Search code examples
sql-servertimestampclustered-indexrowversion

SQL Server: Clustering by timestamp; pros/cons


I have a table in SQL Server, where i want inserts to be added to the end of the table (as opposed to a clustering key that would cause them to be inserted in the middle). This means I want the table clustered by some column that will constantly increase.

This could be achieved by clustering on a datetime column:

CREATE TABLE Things (
    ...
    CreatedDate datetime DEFAULT getdate(),
    [timestamp] timestamp,        

    CONSTRAINT [IX_Things] UNIQUE CLUSTERED (CreatedDate)
)

But I can't guaranteed that two Things won't have the same time. So my requirements can't really be achieved by a datetime column.

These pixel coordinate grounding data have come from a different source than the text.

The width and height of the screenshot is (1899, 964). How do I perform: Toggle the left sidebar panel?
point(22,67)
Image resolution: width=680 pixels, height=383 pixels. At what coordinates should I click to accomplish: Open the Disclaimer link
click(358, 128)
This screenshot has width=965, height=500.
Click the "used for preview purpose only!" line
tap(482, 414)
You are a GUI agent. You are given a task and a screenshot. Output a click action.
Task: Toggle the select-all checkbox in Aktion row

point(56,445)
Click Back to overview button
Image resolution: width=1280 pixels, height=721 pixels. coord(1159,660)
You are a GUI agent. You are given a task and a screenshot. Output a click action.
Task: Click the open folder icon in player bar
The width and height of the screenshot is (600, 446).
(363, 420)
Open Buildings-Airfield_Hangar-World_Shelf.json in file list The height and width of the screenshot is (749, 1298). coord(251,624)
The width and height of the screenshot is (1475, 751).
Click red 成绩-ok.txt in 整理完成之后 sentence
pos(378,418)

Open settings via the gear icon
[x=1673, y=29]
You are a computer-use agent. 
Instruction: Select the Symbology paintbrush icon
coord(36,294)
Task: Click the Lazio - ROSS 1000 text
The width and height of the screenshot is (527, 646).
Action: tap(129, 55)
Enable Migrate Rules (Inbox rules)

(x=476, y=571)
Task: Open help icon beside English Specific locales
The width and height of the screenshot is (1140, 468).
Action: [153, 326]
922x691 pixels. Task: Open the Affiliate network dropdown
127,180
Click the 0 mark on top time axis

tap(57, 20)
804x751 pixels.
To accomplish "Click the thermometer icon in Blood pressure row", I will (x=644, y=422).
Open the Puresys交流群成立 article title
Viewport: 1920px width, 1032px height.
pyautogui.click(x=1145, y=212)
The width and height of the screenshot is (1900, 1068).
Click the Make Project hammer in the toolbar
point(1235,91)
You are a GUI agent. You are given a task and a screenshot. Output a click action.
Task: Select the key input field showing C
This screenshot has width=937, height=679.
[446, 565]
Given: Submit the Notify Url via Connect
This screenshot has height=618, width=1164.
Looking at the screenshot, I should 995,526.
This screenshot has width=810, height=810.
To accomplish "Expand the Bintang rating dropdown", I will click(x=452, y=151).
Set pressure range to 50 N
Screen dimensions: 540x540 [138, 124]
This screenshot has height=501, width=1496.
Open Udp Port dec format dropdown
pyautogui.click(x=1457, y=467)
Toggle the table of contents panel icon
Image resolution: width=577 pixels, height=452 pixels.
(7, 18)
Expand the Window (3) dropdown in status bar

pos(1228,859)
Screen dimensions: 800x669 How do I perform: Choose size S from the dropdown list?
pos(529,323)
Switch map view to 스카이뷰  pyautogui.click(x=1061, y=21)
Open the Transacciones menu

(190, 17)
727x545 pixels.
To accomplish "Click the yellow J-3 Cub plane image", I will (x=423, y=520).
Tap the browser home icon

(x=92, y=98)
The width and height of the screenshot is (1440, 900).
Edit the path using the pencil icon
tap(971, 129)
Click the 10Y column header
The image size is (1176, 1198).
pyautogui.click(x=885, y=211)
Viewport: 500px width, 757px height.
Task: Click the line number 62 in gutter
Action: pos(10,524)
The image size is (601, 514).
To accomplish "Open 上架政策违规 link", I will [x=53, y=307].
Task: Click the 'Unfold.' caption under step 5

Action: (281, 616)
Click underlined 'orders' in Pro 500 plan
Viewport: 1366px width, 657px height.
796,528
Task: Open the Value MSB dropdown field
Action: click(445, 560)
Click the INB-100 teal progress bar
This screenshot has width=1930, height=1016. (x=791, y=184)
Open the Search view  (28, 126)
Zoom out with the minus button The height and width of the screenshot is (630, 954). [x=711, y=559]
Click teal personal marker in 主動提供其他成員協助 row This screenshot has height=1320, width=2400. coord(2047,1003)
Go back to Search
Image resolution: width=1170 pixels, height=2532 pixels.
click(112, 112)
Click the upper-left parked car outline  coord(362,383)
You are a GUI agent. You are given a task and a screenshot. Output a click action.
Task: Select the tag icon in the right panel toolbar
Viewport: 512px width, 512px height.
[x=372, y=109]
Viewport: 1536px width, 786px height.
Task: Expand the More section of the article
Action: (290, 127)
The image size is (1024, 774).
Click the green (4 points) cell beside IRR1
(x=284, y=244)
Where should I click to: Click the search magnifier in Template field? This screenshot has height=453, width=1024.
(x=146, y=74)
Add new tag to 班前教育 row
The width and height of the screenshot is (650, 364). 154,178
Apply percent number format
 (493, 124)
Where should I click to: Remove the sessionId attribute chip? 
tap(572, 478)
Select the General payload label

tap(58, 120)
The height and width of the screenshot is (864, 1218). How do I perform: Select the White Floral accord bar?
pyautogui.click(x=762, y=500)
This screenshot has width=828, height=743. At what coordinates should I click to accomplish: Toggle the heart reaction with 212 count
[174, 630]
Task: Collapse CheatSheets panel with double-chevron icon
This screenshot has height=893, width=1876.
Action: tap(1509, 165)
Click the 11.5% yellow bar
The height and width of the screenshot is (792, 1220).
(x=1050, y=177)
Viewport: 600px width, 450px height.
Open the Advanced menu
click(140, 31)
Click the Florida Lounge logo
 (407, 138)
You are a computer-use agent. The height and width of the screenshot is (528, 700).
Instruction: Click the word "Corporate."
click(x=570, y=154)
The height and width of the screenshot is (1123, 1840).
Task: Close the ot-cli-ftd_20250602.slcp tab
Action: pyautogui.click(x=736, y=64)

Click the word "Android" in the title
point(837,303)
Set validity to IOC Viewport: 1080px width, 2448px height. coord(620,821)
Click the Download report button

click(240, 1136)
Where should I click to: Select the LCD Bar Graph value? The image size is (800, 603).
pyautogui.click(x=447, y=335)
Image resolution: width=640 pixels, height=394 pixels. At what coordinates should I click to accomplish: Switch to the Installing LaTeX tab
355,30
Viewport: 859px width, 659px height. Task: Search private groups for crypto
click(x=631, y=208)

I could add a dummy identity int column, and cluster on that:

CREATE TABLE Things (
    ...
    RowID int IDENTITY(1,1),
    [timestamp] timestamp,        

    CONSTRAINT [IX_Things] UNIQUE CLUSTERED (RowID)
)

But you'll notice that my table already constains a timestamp column; a column which is guaranteed to be a monotonically increasing. This is exactly the characteristic I want for a candidate cluster key.

So I cluster the table on the rowversion (aka timestamp) column:

CREATE TABLE Things (
    ...
    [timestamp] timestamp,        

    CONSTRAINT [IX_Things] UNIQUE CLUSTERED (timestamp)
)

Rather than adding a dummy identity int column (RowID) to ensure an order, I use what I already have.

What I'm looking for are thoughts of why this is a bad idea; and what other ideas are better.

Note: Community wiki, since the answers are subjective.


Solution

  • So I cluster the table on the rowversion (aka timestamp) column: Rather than adding a dummy identity int column (RowID) to ensure an order, I use what I already have.

    That might sound like a good idea at first - but it's really almost the worst option you have. Why?

    The main requirements for a clustered key are (see Kim Tripp's blog post for more excellent details):

    • stable
    • narrow
    • unique
    • ever-increasing if possible

    Your rowversion violates the stable requirement, and that's probably the most important one. The rowversion of a row changes with each modification to the row - and since your clustering key is being added to each and every non-clustered index in the table, your server will be constantly updating loads of non-clustered indices and wasting a lot of time doing so.

    In the end, adding a dummy identity column probably is a much better alternative for your case. The second best choice would be the datetime column - but here, you do run the risk of SQL Server having to add "uniqueifiers" to your entries when duplicates occur - and with a 3.33ms accuracy, this could definitely be happening - not optimal, but definitely much better than the rowversion idea...